Not since the early decades of the Republic, when presidents like Washington, Jefferson, and Jackson held fortunes built in part on land speculation, has an American president taken office whose wealth was so extensively rooted in real property. But there is more to the Trump Organization than trophy properties and golf courses. Donald Trump is a brand unto himself, a name that appears on everything from neckties to cologne to bottled water. Donald J. Trump brand eyeglasses (made in China) are available for purchase online. The Trump Winery, located down the road from Thomas Jefferson’s Monticello, produces Trump Cabernet, Bordeaux, and Viognier.

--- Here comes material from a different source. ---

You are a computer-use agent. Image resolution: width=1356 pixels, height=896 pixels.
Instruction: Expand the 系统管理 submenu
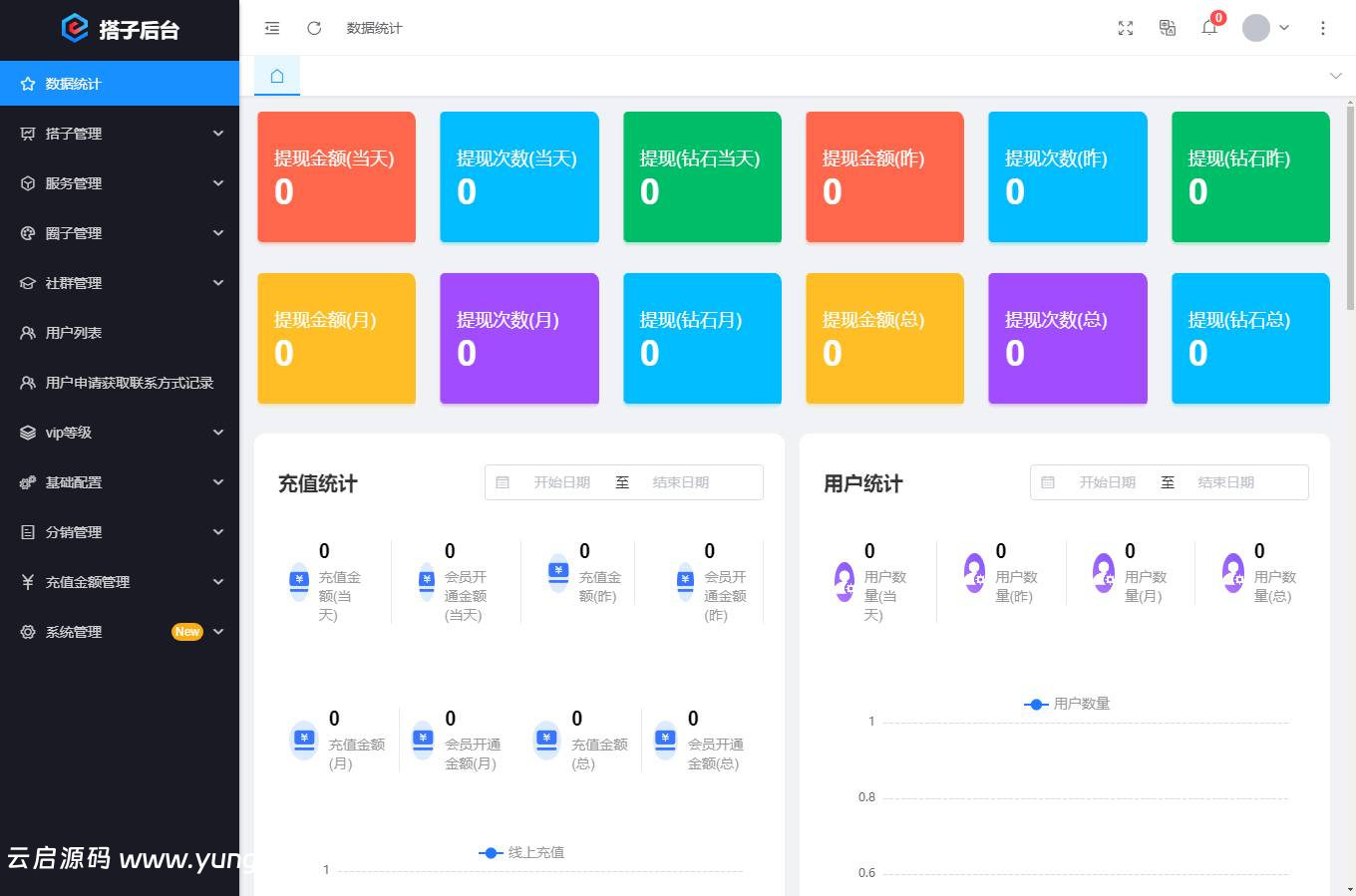coord(120,632)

All these assets are managed by a closely-held corporation at the heart of which is Trump and his adult children.

So how is the President-elect to manage his wealth while running the nation? During the 1990s, Bill Clinton cashed in most of his securities to avoid a conflict of interests. Other presidents like John F. Kennedy, Lyndon Johnson, and George Bush (both father and son) relied heavily on blind trusts. These presidents had no control over the trusts, nor did they have any knowledge of the assets held in them. And since the presidents had no idea what assets were in the trusts, their decisions could not be influenced by the prospect of private gain.

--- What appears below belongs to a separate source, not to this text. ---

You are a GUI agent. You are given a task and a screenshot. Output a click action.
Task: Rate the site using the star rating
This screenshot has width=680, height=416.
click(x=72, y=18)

A blind trust would entail selling Trump’s assets and reinvesting the proceeds in securities, which would be managed by trustees for his sole benefit. Trump would not know which securities the trust contained, rendering it impossible for his administration to engage in self-dealing. Having his children assume control over his holdings would hardly put blinders on Trump’s financial interests. And with Donald Jr., Ivanka, and Eric already hard at work on Trump’s transition team, it seems unlikely that our President-elect will be keeping his children out of politics.

Neither the Constitution nor federal law explicitly requires the president to divest his assets in order to avoid a conflict of interest, but that may be the only meaningful solution available if President Trump is to avoid falling afoul of legal, constitutional, and ethical strictures. For example, Article I of the Constitution prohibits the President from accepting any present or emolument of any kind from a foreign state without the consent of Congress. Depending on how one interprets the word emolument, it is not difficult to imagine how Trump’s ongoing joint golf course venture with a U.A.E. government-controlled enterprise might raise constitutional alarm bells. This is of course not his only foreign holding: SEC filings indicate that Donald Trump owns a direct stake in over 500 companies including many in strategic countries such as Dubai, Egypt, India, Israel, the Philippines, and more.

Furthermore, the Foreign Corrupt Practices Act bars any domestic concern (including business trusts) from making payments, offers, or promises to pay money or anything of value with the knowledge that the payment or promise will be passed on to a foreign official for the purpose of securing a business advantage. No matter how fair the face value of the transaction, any foreign dealings by the Trump Organization’s business trust could be suspect under this provision. Foreign enterprises (and associated government officials) might be keen to do business with the Trump Organization for the sole reason that the leader of the free world is its chief beneficiary. Steering clear of even a perception of impropriety under the FCPA would thus be a herculean task for a business trust run by the President’s own children.

It is as important for the President to govern fairly as it is for him to be seen to govern fairly, and divestiture would make both these things possible for Trump. Divestiture can be accomplished without tax pain.  Under the IRS code, Trump would not be forced to recognize capital gain on the sale of inception assets in a blind trust. He should welcome this once-in-a-lifetime opportunity to diversify without the usual penalty.

Divestiture would be good business for the Trump Organization and good politics for the nation. It would, as the Dealmaker in Chief might say, be a win-win proposition.